Diminished economic growth

“The adverse global economic developments and higher inflation have diminished the prospects for domestic economic growth. In addition, the optimism for economic recovery from the removal of the pandemic restrictions in January 2022 has been dampened by the effects of the Russia -Ukraine conflict,” Atingi- Ego said.

He said the composite index of economic activity – a high frequency indicator of economic activity is signaling a slowdown in the pace of economic recovery. The growth of the CIEA declined to 0.8%in the three months to April 2022 from 2.4% in the three months to January 2022.

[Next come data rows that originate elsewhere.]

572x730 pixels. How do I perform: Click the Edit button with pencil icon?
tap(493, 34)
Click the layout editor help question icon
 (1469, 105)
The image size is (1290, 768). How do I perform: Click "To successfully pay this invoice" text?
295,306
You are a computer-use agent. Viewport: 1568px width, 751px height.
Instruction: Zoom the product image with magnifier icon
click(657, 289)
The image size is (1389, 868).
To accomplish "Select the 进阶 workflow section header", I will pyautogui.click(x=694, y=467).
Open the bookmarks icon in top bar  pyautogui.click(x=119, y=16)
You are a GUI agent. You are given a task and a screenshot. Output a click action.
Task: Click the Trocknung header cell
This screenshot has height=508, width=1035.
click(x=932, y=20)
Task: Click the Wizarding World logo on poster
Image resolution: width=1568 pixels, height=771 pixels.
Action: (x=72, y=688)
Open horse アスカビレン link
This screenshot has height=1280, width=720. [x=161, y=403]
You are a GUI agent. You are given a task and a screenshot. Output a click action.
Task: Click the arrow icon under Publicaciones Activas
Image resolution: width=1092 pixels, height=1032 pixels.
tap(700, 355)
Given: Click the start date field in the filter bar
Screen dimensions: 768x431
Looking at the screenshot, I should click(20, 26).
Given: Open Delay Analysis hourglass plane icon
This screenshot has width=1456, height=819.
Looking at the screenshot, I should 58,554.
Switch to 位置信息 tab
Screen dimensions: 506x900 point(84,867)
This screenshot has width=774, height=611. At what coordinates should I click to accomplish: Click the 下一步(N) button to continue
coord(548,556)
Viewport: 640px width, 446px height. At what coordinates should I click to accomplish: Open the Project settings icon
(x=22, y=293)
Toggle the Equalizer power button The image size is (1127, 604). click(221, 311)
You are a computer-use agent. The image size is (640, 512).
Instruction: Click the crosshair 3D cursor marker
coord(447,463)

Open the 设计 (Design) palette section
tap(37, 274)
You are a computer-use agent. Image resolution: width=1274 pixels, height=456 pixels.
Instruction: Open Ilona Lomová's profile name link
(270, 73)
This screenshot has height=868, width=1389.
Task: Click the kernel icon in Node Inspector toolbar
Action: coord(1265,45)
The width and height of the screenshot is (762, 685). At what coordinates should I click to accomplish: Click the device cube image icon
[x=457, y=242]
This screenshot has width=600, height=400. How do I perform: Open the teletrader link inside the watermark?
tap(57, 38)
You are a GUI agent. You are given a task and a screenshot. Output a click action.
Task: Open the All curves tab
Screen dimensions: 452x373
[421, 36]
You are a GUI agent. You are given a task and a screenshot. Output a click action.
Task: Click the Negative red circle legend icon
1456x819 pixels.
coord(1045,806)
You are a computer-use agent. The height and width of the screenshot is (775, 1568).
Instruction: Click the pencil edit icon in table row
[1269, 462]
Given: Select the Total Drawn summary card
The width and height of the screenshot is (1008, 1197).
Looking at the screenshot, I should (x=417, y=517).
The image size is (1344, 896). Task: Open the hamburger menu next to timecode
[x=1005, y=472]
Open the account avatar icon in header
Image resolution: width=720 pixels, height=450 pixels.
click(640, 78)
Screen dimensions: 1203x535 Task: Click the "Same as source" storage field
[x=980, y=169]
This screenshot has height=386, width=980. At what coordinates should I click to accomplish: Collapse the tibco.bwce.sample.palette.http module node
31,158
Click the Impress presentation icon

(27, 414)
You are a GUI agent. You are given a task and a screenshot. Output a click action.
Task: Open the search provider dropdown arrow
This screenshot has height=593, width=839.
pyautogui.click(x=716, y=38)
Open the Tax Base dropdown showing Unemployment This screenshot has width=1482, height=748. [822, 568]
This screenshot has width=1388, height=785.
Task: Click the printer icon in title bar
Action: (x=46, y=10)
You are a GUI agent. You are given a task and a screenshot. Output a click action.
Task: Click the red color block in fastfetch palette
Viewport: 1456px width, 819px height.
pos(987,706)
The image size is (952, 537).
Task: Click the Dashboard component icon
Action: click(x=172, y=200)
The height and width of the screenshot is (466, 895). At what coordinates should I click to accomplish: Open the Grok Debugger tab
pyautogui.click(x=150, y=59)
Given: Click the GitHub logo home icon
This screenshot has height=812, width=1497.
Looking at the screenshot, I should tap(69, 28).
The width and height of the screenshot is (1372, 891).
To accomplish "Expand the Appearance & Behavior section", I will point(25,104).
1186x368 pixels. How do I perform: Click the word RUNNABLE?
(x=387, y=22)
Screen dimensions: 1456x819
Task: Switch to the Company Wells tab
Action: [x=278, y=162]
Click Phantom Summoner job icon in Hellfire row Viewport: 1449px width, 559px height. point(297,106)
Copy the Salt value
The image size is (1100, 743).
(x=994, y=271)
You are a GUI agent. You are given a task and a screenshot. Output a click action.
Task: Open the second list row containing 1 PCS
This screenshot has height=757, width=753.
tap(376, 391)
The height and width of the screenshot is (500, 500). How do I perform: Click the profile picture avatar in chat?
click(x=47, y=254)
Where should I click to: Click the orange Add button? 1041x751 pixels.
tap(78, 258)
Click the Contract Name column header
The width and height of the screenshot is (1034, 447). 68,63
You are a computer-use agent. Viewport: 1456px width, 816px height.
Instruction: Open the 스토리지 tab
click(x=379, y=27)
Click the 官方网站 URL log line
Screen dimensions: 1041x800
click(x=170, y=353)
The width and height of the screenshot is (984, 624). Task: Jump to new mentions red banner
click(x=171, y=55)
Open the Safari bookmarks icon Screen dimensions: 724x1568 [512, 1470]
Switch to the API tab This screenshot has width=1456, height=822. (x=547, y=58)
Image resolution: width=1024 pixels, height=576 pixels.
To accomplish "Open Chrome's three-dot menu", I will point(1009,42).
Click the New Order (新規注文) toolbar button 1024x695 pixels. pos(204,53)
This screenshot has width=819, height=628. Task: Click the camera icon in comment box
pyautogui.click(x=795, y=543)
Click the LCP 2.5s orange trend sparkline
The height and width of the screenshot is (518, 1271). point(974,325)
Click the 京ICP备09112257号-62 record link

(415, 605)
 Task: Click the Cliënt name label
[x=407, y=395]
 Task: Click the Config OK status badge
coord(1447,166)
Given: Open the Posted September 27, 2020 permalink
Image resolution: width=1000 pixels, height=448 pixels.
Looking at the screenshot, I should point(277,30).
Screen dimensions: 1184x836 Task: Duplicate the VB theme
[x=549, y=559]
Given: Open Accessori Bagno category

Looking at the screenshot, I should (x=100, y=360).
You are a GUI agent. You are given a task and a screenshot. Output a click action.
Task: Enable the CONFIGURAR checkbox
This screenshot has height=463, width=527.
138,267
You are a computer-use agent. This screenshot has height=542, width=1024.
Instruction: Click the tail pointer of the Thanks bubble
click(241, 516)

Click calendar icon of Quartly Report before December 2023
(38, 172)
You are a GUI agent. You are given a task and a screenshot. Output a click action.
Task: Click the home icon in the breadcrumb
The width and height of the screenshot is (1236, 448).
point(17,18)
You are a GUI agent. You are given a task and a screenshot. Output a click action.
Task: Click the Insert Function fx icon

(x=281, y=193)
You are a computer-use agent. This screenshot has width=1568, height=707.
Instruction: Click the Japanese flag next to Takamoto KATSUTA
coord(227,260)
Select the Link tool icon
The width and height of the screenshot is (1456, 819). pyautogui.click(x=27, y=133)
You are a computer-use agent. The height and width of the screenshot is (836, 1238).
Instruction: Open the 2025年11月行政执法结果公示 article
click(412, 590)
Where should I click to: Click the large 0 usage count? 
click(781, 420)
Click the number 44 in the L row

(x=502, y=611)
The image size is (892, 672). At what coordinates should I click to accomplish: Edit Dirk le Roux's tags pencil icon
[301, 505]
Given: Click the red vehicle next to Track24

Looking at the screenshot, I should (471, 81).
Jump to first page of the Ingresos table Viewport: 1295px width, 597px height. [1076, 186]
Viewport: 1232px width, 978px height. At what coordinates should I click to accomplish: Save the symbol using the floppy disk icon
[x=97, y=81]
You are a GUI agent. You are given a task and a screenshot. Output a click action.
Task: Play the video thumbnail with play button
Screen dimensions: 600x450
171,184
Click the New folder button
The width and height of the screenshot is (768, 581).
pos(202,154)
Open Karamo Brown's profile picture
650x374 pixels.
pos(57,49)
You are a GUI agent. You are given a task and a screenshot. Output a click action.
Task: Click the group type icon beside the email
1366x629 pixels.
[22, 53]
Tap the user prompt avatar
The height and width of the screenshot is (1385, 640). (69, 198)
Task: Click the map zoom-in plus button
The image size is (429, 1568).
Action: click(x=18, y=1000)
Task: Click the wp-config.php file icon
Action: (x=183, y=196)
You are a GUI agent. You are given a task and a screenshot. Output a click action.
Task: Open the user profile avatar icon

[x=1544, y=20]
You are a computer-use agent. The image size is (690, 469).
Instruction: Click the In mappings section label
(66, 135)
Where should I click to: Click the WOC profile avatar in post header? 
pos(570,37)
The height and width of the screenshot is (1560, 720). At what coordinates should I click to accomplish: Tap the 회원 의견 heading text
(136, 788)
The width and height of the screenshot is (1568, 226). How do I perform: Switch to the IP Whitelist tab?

Economic growth is now projected in the range of 4.5 – 5.0% in 2022, lower than the previous projection of 5.5% – 6.0% as of April 2022. Weaker external demand coupled with surging commodity prices and the resultant high domestic inflation will lead to tighter monetary conditions, thereby constraining aggregate demand.

Going forward, however, once the risks to the economic growth projections are minimized, the central bank boss is optimistic that the economy will, in the medium term, grow at 6-7% supported by public and private investments in the oil sector.